WHAT IS REQUIRED » All the data below needs to be retyped exactly as shown.

[Stored data entries]

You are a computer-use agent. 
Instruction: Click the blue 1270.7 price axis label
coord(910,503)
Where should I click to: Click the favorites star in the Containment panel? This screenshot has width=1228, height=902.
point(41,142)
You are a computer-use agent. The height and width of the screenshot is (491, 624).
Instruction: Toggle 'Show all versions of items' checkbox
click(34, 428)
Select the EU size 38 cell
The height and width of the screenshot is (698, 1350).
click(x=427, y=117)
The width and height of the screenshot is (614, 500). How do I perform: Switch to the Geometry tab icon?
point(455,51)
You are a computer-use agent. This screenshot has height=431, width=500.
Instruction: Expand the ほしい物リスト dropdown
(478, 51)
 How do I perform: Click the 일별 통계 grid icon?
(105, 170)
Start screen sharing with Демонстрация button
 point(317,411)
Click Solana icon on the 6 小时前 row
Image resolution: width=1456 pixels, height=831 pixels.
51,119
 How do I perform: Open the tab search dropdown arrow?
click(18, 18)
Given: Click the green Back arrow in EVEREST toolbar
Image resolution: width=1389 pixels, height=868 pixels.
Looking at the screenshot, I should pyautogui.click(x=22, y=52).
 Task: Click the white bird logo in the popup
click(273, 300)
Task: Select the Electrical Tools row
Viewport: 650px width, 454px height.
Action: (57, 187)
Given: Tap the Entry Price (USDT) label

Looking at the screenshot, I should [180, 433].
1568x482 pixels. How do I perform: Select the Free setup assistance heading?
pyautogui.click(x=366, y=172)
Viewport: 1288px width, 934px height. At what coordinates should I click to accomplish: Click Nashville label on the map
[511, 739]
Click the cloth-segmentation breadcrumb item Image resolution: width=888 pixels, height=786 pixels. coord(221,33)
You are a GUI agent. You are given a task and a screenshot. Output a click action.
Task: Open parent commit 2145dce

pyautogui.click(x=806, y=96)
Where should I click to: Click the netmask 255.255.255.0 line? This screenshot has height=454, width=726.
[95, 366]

ANSWER TO THIS PROBLEM »
You are a computer-use agent. 
Instruction: Click the blue 1270.7 price axis label
coord(910,503)
Where should I click to: Click the favorites star in the Containment panel? This screenshot has width=1228, height=902.
point(41,142)
You are a computer-use agent. The height and width of the screenshot is (491, 624).
Instruction: Toggle 'Show all versions of items' checkbox
click(34, 428)
Select the EU size 38 cell
The height and width of the screenshot is (698, 1350).
click(x=427, y=117)
The width and height of the screenshot is (614, 500). How do I perform: Switch to the Geometry tab icon?
point(455,51)
You are a computer-use agent. This screenshot has height=431, width=500.
Instruction: Expand the ほしい物リスト dropdown
(478, 51)
 How do I perform: Click the 일별 통계 grid icon?
(105, 170)
Start screen sharing with Демонстрация button
 point(317,411)
Click Solana icon on the 6 小时前 row
Image resolution: width=1456 pixels, height=831 pixels.
51,119
 How do I perform: Open the tab search dropdown arrow?
click(18, 18)
Given: Click the green Back arrow in EVEREST toolbar
Image resolution: width=1389 pixels, height=868 pixels.
Looking at the screenshot, I should pyautogui.click(x=22, y=52).
 Task: Click the white bird logo in the popup
click(273, 300)
Task: Select the Electrical Tools row
Viewport: 650px width, 454px height.
Action: (57, 187)
Given: Tap the Entry Price (USDT) label

Looking at the screenshot, I should [180, 433].
1568x482 pixels. How do I perform: Select the Free setup assistance heading?
pyautogui.click(x=366, y=172)
Viewport: 1288px width, 934px height. At what coordinates should I click to accomplish: Click Nashville label on the map
[511, 739]
Click the cloth-segmentation breadcrumb item Image resolution: width=888 pixels, height=786 pixels. coord(221,33)
You are a GUI agent. You are given a task and a screenshot. Output a click action.
Task: Open parent commit 2145dce

pyautogui.click(x=806, y=96)
Where should I click to: Click the netmask 255.255.255.0 line? This screenshot has height=454, width=726.
[95, 366]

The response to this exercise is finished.